FGFR inhibitors promote the autophagic degradation of IFN-γ-induced PD-L1 and alleviate the PD-L1-mediated transcriptional suppression of FGFR3-TACC3 in non-muscle-invasive bladder cancer.

Abstract

Bladder cancer (BC) is the second most prevalent genitourinary malignancy worldwide. Treatment options remain limited for patients with Bacillus Calmette-Guérin (BCG)-unresponsive non-muscle-invasive bladder cancer (NMIBC). Up to 70% of NMIBC cases harbor fibroblast growth factor receptor 3 (FGFR3) alterations, and FGFR inhibition has shown potential to enhance the efficacy of immune checkpoint inhibitor (ICI). Interferon (IFN)-γ, a cytokine produced by activated T cells and associated with better response to immunotherapy in BC, is a key inducer of PD-L1 expression in the tumor microenvironment. However, the interaction between FGFR inhibitors and IFN-γ-induced PD-L1 expression in FGFR3-activated NMIBC cells remains unclear. Here, we show that FGFR inhibitors significantly reduced IFN-γ-induced PD-L1 expression in NMIBC cells harboring FGFR3-TACC3 fusions. Mechanistically, FGFR inhibitors restored IFN-γ-suppressed SIRT1 expression, promoted LC3B deacetylation and nuclear export, and enhanced autophagy-lysosomal degradation of PD-L1. Blocking autophagy, overexpression SIGMAR1, or inhibiting lysosomal activity significantly reversed PD-L1 degradation. Notably, we demonstrate for the first time that IFN-γ-induced PD-L1 directly binds to the FGFR3 promoter and represses FGFR3-TACC3 transcription-an effect that can be rescued by FGFR inhibitors or PD-L1 knockdown.

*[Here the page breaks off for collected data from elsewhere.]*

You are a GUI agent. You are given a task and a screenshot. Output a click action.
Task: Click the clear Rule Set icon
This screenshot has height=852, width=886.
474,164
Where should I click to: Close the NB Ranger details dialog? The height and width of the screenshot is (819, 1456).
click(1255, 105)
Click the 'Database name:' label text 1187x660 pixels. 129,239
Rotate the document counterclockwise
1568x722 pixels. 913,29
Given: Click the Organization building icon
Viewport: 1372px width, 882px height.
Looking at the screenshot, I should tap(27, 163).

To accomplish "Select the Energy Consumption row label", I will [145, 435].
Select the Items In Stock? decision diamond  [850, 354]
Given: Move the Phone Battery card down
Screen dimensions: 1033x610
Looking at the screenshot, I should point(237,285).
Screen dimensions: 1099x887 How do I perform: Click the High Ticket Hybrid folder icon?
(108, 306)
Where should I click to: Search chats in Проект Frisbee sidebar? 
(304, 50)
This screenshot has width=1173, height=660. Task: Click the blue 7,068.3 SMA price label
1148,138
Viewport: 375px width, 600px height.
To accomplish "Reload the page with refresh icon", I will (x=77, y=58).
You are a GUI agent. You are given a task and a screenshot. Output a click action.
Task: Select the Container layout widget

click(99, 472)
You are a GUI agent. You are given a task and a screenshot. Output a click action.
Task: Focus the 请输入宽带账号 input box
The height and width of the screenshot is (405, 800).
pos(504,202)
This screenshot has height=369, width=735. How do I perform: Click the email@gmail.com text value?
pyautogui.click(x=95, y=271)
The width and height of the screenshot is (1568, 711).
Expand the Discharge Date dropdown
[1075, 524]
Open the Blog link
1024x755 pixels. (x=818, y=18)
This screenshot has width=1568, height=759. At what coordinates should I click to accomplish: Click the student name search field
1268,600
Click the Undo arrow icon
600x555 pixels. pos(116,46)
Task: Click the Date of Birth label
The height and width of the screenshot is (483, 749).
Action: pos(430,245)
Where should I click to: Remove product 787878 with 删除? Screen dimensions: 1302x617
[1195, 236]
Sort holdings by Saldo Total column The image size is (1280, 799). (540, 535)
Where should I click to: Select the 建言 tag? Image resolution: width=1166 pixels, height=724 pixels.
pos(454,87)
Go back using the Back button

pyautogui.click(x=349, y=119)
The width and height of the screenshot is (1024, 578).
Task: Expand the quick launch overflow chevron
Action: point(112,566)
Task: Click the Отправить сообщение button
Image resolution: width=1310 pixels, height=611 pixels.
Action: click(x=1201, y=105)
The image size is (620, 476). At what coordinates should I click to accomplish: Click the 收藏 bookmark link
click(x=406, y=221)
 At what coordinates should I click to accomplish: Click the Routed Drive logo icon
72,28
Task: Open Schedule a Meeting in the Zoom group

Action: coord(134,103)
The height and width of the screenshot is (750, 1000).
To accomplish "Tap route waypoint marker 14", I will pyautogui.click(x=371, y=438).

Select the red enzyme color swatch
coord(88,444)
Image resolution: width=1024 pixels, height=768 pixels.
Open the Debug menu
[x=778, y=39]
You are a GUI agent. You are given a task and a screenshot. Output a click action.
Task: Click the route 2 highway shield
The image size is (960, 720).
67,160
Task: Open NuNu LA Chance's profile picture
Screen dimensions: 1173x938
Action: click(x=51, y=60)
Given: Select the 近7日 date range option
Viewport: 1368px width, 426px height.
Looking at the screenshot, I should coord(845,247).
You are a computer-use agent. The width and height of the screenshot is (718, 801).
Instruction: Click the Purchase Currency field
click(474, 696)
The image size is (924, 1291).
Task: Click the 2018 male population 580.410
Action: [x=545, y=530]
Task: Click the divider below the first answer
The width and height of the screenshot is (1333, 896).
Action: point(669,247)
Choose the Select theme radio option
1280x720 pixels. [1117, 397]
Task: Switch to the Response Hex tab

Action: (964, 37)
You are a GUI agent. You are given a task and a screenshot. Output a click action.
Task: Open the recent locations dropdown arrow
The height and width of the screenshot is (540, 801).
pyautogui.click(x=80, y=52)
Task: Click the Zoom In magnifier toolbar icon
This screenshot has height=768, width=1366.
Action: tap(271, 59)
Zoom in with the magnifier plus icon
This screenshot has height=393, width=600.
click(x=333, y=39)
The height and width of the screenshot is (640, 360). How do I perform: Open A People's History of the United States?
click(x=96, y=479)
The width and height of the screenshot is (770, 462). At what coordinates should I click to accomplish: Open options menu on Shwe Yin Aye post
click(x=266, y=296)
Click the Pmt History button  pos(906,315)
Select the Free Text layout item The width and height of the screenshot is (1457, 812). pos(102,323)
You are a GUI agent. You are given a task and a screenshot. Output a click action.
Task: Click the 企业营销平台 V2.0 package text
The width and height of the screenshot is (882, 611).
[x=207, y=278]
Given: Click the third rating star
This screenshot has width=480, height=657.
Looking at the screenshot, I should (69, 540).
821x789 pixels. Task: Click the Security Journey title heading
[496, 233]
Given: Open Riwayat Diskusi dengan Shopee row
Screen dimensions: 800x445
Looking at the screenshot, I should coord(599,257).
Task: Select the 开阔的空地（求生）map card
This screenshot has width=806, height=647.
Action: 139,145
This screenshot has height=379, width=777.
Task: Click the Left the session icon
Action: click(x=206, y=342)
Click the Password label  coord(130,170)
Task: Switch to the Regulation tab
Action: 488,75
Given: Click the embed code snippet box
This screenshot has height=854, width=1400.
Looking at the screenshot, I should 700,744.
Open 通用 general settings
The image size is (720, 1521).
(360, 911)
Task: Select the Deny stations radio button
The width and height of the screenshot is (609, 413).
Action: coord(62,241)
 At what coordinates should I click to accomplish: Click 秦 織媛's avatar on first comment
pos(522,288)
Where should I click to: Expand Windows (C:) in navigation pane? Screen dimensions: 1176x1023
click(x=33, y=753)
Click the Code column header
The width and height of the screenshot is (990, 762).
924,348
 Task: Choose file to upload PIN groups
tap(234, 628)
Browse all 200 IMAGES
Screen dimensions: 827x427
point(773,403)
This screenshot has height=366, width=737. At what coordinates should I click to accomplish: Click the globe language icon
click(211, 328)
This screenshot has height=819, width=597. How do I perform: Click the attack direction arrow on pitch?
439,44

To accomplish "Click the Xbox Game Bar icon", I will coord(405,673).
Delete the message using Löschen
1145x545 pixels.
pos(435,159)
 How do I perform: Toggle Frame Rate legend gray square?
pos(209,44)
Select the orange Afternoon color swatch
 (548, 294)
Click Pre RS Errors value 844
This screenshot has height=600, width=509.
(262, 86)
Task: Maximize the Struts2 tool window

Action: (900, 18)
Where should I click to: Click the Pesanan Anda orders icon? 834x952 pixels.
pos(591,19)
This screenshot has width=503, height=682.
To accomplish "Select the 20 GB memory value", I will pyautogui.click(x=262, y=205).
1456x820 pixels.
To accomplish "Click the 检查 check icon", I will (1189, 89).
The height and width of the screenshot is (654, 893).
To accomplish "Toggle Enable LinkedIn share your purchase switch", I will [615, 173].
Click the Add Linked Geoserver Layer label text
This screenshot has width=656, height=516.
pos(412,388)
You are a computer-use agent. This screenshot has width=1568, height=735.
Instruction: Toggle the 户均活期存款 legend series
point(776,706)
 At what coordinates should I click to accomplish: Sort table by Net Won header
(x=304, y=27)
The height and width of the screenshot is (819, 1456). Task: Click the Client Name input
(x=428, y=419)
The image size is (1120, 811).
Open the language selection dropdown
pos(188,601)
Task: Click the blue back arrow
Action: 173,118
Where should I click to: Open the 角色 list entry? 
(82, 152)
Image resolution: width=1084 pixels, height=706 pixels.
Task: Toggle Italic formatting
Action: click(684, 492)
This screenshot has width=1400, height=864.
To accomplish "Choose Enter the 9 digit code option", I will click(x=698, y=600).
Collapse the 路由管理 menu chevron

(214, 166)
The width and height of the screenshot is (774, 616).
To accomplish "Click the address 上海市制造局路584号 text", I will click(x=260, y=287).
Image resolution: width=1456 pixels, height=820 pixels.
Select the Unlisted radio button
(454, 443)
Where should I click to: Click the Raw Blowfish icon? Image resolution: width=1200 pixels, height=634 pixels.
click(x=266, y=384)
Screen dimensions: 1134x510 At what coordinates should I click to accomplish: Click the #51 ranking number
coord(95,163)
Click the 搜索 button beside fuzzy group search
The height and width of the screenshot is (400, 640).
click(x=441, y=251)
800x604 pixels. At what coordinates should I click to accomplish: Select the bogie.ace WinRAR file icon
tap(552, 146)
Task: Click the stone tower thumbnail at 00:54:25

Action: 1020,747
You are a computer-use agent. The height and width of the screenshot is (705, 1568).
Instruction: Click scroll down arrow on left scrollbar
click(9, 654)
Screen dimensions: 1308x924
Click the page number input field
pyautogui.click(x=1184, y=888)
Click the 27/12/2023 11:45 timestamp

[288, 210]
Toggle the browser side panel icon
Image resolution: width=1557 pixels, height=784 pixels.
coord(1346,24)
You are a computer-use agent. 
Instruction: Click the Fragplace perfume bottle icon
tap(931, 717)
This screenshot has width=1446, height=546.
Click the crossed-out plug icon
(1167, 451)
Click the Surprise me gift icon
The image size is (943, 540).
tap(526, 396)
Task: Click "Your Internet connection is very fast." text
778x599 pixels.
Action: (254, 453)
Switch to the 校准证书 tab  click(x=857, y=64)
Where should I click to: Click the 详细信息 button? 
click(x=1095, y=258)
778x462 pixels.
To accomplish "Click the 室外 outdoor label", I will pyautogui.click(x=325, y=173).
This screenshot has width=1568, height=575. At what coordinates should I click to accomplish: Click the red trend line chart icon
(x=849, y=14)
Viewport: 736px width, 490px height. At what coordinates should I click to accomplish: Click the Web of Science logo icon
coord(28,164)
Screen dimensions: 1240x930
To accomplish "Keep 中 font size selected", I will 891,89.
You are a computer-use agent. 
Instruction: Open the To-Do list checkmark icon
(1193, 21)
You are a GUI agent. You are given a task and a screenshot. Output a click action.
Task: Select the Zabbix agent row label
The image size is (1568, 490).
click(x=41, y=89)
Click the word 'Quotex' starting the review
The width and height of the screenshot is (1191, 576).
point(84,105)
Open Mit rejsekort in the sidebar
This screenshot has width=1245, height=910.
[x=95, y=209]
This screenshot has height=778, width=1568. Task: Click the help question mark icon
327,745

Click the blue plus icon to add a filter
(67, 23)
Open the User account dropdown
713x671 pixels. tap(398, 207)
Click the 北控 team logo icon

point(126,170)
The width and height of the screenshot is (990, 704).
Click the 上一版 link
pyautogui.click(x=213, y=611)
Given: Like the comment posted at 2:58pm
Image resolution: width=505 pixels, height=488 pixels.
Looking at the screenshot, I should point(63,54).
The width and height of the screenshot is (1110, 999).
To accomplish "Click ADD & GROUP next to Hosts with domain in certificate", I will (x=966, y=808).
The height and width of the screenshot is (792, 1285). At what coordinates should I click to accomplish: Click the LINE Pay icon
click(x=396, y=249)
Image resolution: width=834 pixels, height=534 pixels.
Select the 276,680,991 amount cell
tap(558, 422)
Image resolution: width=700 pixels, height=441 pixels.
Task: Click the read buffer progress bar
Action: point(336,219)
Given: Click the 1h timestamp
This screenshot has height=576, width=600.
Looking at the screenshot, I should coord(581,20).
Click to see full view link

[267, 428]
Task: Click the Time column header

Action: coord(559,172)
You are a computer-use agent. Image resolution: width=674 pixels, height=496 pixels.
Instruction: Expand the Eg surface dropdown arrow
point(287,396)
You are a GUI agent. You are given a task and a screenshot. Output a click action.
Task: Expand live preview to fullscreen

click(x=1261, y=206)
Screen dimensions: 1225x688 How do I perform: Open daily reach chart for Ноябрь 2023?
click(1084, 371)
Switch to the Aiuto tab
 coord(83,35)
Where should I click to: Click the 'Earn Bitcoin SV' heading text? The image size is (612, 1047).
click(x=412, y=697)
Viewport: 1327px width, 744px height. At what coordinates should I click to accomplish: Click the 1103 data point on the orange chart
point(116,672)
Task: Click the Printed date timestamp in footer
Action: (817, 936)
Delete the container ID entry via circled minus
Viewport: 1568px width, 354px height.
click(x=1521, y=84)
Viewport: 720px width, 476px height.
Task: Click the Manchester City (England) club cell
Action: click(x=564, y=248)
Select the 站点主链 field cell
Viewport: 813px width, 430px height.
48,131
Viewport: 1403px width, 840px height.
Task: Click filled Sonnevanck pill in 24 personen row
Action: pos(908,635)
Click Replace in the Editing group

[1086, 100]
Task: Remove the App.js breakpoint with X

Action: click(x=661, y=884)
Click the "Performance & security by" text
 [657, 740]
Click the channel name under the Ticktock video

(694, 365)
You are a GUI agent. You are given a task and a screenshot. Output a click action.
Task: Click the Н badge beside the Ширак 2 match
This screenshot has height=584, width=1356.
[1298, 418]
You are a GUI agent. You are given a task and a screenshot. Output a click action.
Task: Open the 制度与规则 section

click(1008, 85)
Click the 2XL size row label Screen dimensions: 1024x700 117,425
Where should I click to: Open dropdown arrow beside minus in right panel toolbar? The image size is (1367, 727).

Functionally, FGFR inhibitors ameliorated PD1/PD-L1-mediated T cell suppression in co-culture assays. Together, these findings highlight a novel mechanism by which FGFR inhibitors suppress IFN-γ-induced PD-L1 via autophagy and suggest a potential strategy to improve ICI therapy in FGFR3-altered NMIBC.